In una stanza vicina, i corpi – non corpi reali, ma modelli di persone reali – giacciono dormienti in sacchetti di plastica a terra. Il cast in abiti professionali è composto da impiegati i cui posti di lavoro rischiano di essere eliminati con l'avanzare dell'intelligenza artificiale e dell'automazione. Sebbene ora sia un argomento prevalente nel 2023, Kline ha originariamente realizzato i lavori nel 2016, anni prima del rilascio pubblico di piattaforme come ChatGPT.

Sebbene gran parte della mostra sembri iperattuale, i pezzi di Kline tendono a immaginare un futuro prossimo. C'è qualcosa di misterioso in gran parte del suo lavoro, sia nella rappresentazione di oggetti e figure familiari, sia nel modo in cui molti dei suoi pezzi hanno preceduto la discussione sociale di massa su argomenti come l'intelligenza artificiale e i contagi di massa.

Il suo capitolo di lavoro più recente è “Climate Change”. All'ultimo piano del museo, l'installazione immersiva di Kline “Personal Responsibility” invita gli ospiti a vagare tra i campeggi ambientati in un ipotetico futuro prossimo devastato dai cambiamenti climatici. L’installazione immersiva presenta interviste video fittizie con i lavoratori essenziali che lavorano e vivono fuori dalle tende e dai furgoni.

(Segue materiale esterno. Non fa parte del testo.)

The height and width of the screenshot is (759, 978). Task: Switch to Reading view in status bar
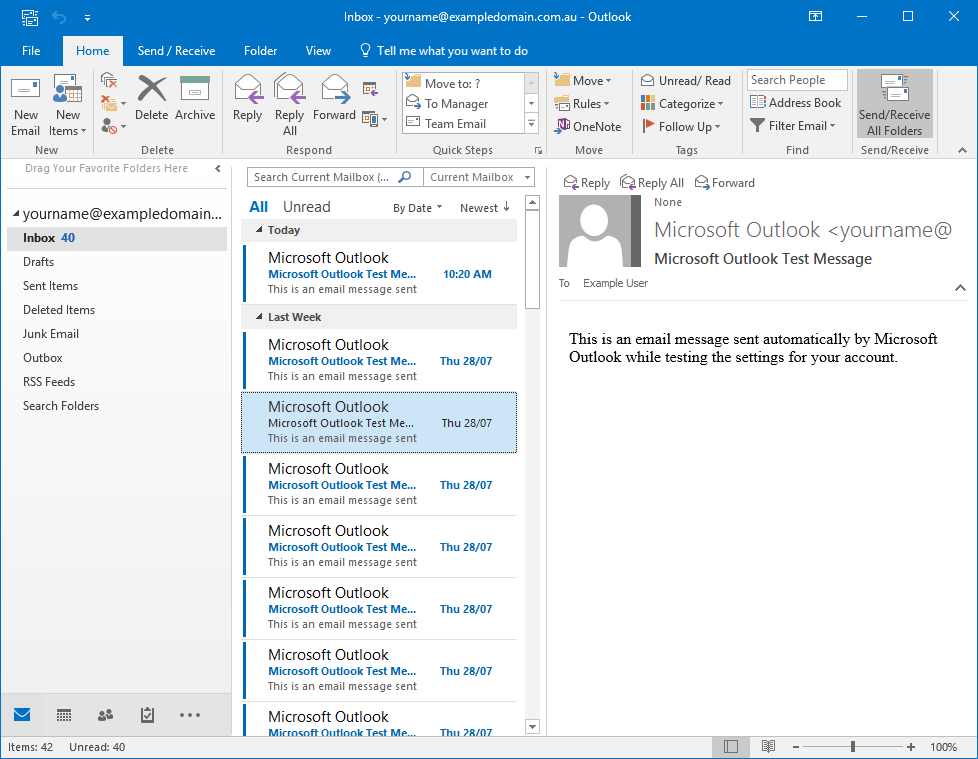768,747
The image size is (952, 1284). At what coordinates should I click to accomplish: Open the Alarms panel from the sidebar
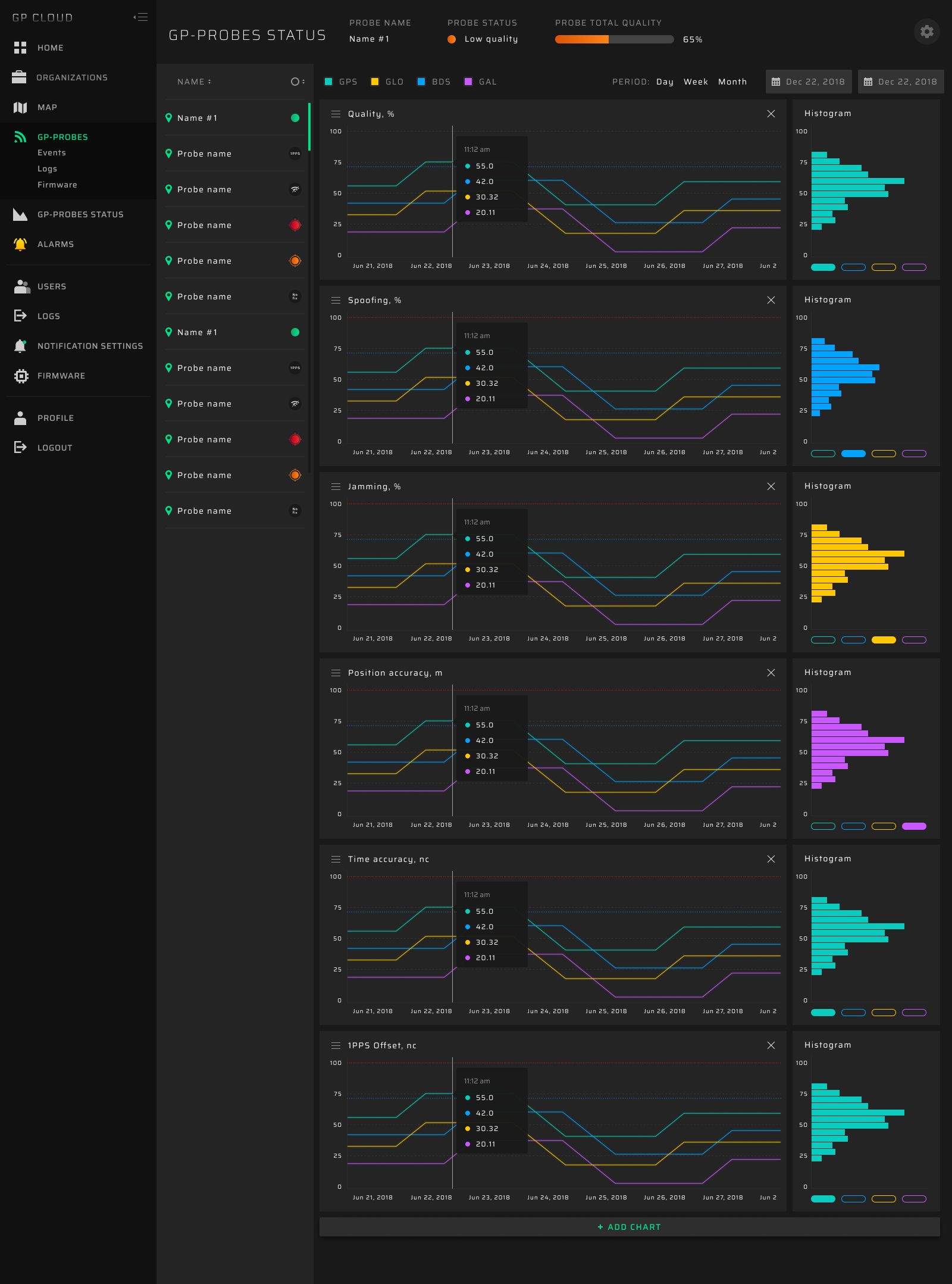pos(55,244)
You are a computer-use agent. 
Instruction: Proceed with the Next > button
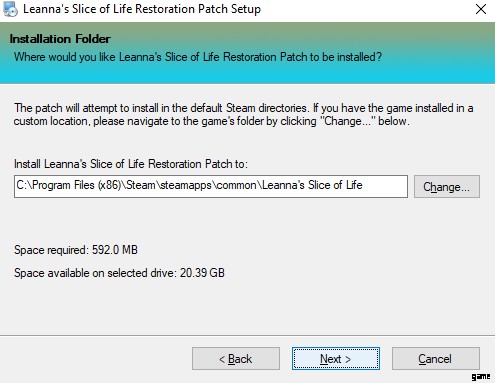tap(336, 359)
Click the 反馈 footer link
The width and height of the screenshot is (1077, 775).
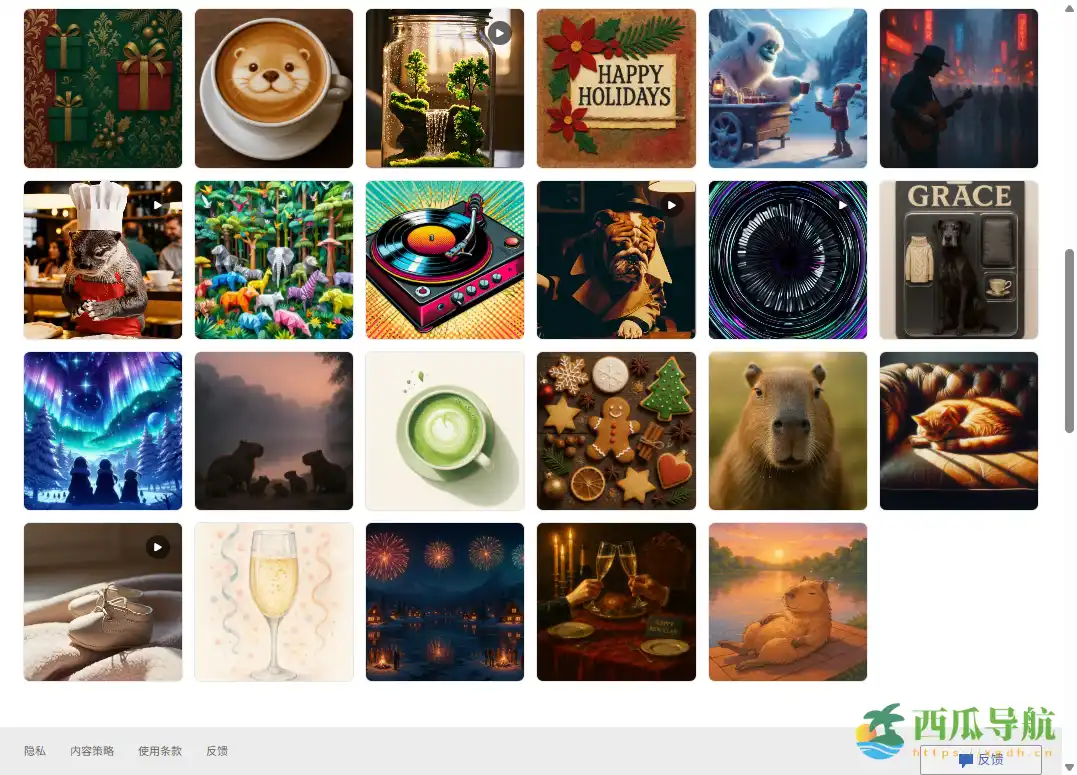pyautogui.click(x=217, y=751)

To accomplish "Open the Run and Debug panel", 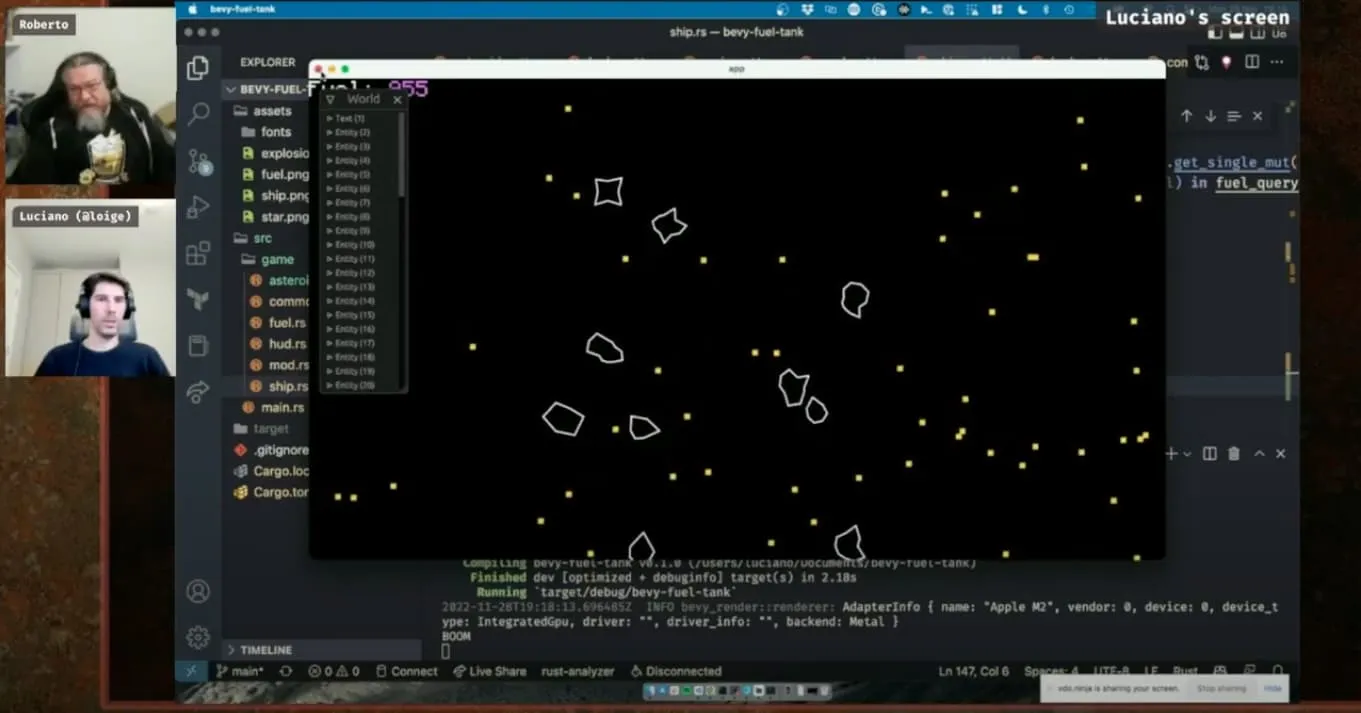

“Il 21° secolo sarà definito da questi massicci flussi di rifugiati e migranti in fuga dalle coste inondate e da altri siti che saranno devastati, o almeno trasformati in modo irriconoscibile dai cambiamenti climatici portati dalla civiltà industriale ”, afferma Kline del suo capitolo “Cambiamento climatico”.

Un recente cortometraggio, “Adaptation”, raffigura un paesaggio urbano di Manhattan che è stato alterato da un drastico cambiamento del livello del mare. "Ho sempre saputo che questo doveva essere il fulcro di questo progetto più ampio, perché darà forma a tutto."

Il lavoro di Kline suscita una forte risposta emotiva, spesso viscerale. È difficile non reagire alla vista dei corpi nei sacchi da scartare, o di una società futura apocalittica devastata dal disastro climatico. Ma sono anche visioni familiari radicate in un filo di verità, storie di imminente desolazione ambientale e rovina dell’intelligenza artificiale così onnipresenti nei mezzi di informazione che è diventato più facile scorrerle oltre, insensibili all’urgenza.